It's a staggering figure: $20 billion. Read that again: $20 billion. As Yahoo dipped below $20 a share, now at $19.75 at this writing, the differential between Yahoo's market cap this morning, and the offer Microsoft made to acquire the company outright is about $20 billion.
And that's a devastating development for a board of directors, in press release after press release since this whole drama began, kept proclaiming that its primary mission was to maximize shareholder value. But rather than moving forward, this company has taken 20 billion steps backward.
That's not to say there hasn't been material action: a sweeping reorganization raised more eyebrows than value. CEO Jerry Yang consolidated even more power, and much of the day-to-day operations now fall under a single executive that I'm told from a number of managers commands no respect and offers little vision of what the company ought to do from here.
So many key executives have walked since this mess began that it's almost become a stealth layoff. Which could be a sneaky strategy since these folks walking out are many of the ones part of the old regime that helped Yahoo get into the mess it's in. And if they walk out the door on their own, they don't get severance. Stealth layoff.
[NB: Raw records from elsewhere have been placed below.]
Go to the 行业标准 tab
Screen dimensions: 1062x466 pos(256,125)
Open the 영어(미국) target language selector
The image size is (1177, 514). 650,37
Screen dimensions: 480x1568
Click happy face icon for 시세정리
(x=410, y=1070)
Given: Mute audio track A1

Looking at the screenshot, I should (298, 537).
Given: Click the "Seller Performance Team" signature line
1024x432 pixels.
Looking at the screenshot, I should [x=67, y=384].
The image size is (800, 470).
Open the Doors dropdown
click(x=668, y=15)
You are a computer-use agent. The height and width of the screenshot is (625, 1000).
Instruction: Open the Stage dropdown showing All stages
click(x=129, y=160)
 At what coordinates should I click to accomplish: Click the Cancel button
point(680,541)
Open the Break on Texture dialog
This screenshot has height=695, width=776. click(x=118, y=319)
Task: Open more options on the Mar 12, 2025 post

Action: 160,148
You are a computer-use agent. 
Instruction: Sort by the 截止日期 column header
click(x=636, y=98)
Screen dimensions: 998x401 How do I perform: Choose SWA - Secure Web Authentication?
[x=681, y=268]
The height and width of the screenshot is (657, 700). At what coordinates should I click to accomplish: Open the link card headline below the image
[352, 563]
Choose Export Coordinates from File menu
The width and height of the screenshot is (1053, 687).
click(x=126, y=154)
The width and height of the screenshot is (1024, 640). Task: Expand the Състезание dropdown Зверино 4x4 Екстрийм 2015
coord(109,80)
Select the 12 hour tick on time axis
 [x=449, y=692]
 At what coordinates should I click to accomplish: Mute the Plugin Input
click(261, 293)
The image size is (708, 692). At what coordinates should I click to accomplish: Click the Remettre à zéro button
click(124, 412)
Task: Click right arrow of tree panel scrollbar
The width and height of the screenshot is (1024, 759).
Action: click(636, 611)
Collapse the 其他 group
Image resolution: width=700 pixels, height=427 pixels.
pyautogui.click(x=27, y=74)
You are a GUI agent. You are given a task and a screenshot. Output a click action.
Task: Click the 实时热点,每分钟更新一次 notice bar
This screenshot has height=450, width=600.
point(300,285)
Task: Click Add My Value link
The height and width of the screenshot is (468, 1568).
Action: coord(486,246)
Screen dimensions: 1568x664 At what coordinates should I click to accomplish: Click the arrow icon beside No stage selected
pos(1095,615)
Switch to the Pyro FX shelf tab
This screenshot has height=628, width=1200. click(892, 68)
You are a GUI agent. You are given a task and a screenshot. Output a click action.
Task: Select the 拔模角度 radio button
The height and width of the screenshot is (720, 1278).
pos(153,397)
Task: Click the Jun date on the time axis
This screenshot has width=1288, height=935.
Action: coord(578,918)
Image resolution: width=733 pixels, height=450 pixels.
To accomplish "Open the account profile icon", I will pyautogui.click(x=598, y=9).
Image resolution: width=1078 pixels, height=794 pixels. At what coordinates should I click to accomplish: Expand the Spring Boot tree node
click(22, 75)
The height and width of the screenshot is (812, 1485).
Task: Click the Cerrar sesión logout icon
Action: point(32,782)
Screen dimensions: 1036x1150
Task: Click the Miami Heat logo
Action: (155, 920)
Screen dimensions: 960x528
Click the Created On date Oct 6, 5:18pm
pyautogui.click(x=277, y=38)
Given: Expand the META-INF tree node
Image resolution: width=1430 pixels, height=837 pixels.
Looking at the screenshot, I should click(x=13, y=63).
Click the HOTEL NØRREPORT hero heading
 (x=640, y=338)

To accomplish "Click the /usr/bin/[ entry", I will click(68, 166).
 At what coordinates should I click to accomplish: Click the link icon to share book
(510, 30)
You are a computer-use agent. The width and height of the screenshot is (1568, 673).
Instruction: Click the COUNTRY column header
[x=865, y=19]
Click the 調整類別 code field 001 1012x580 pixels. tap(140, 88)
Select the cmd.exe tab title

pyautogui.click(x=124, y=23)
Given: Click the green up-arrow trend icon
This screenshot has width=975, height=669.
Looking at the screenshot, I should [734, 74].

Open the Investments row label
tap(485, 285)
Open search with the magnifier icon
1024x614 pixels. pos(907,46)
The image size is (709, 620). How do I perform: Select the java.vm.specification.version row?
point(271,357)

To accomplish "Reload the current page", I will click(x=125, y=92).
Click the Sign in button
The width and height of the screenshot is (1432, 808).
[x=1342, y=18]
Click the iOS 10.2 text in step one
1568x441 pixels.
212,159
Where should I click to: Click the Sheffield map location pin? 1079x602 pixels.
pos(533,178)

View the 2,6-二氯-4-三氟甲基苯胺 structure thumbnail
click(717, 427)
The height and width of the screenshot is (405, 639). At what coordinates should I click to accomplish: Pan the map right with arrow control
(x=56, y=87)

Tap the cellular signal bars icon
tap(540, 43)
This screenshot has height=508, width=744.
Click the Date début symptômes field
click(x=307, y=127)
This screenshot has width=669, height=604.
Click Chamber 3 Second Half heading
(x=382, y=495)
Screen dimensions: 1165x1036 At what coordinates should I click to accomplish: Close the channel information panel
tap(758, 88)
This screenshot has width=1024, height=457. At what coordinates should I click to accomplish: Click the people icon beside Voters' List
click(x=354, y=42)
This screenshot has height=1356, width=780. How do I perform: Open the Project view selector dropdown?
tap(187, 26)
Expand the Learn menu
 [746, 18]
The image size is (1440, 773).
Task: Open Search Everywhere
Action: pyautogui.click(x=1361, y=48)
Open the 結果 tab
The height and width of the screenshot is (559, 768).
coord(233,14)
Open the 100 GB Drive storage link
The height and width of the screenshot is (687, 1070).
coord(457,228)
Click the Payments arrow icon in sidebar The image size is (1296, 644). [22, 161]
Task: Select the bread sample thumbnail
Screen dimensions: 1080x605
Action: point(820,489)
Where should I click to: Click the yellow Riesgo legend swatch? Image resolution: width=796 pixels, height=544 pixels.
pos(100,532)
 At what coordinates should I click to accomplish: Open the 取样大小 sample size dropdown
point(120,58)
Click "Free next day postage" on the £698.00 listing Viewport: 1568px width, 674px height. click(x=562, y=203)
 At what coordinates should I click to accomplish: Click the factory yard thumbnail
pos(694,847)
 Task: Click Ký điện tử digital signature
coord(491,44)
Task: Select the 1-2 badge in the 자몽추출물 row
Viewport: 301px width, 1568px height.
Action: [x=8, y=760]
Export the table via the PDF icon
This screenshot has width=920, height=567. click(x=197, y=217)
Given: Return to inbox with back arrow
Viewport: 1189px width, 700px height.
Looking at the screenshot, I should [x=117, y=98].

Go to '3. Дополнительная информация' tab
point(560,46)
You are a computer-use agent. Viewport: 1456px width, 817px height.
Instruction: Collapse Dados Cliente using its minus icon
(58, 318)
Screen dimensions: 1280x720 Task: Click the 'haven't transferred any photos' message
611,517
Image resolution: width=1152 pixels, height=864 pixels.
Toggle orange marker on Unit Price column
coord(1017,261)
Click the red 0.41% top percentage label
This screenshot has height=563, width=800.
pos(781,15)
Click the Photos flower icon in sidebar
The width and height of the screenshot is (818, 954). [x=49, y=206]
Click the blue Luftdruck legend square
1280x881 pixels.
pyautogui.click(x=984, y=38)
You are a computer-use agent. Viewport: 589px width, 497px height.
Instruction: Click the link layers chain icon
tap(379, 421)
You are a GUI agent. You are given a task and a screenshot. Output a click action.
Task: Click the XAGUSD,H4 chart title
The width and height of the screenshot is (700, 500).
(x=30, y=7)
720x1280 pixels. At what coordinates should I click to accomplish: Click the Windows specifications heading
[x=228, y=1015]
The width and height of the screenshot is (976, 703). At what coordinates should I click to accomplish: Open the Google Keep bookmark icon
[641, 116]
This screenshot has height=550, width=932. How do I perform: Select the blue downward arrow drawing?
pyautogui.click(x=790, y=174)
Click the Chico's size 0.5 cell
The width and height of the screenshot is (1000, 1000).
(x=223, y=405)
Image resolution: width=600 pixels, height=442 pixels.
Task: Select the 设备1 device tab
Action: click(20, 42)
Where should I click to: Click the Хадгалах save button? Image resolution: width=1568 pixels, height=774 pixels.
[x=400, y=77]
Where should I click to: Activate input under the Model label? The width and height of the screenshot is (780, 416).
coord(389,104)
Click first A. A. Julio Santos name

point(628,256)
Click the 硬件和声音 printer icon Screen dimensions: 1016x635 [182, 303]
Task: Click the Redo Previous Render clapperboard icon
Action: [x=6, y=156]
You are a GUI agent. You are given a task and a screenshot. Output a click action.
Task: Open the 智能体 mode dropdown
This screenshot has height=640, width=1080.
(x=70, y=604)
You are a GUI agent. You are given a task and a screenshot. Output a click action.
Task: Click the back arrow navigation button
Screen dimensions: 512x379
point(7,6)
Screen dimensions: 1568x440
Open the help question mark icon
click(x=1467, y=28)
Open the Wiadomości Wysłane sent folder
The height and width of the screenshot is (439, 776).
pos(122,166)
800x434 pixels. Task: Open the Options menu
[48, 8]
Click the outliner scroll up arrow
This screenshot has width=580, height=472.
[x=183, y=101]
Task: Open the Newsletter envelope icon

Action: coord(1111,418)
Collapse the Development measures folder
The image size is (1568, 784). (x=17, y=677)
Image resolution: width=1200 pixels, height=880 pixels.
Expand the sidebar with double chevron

Yahoo has also been on a federal filing binge, giving us a window into its turn-around strategy, its strange and wondrous negotiations with Microsoft (that Microsoft never really wanted to buy Yahoo outright is almost testing the intelligence of Yahoo's shareholders.) Its attacks on Carl Icahn are bordering on effective, but Icahn himself may become a sort of Barack Obama to the Yahoo constituency.
In other words, in the same way that Obama preaches the need for change, without offering too many specifics, Icahn can do the same for Yahoo shareholders who have to be seeing wave upon wave wipe away the company's market cap. Some major shareholders haven't said whether they'll support Icahn. But the mere specter that they're considering doing so should send a scary message to Yang and team that their days might be numbered.
Dipping below $20 a share today is the clearest sign yet that Yahoo's strategies and messages don't seem to be resonating. And worse, some shareholders don't think they ever will.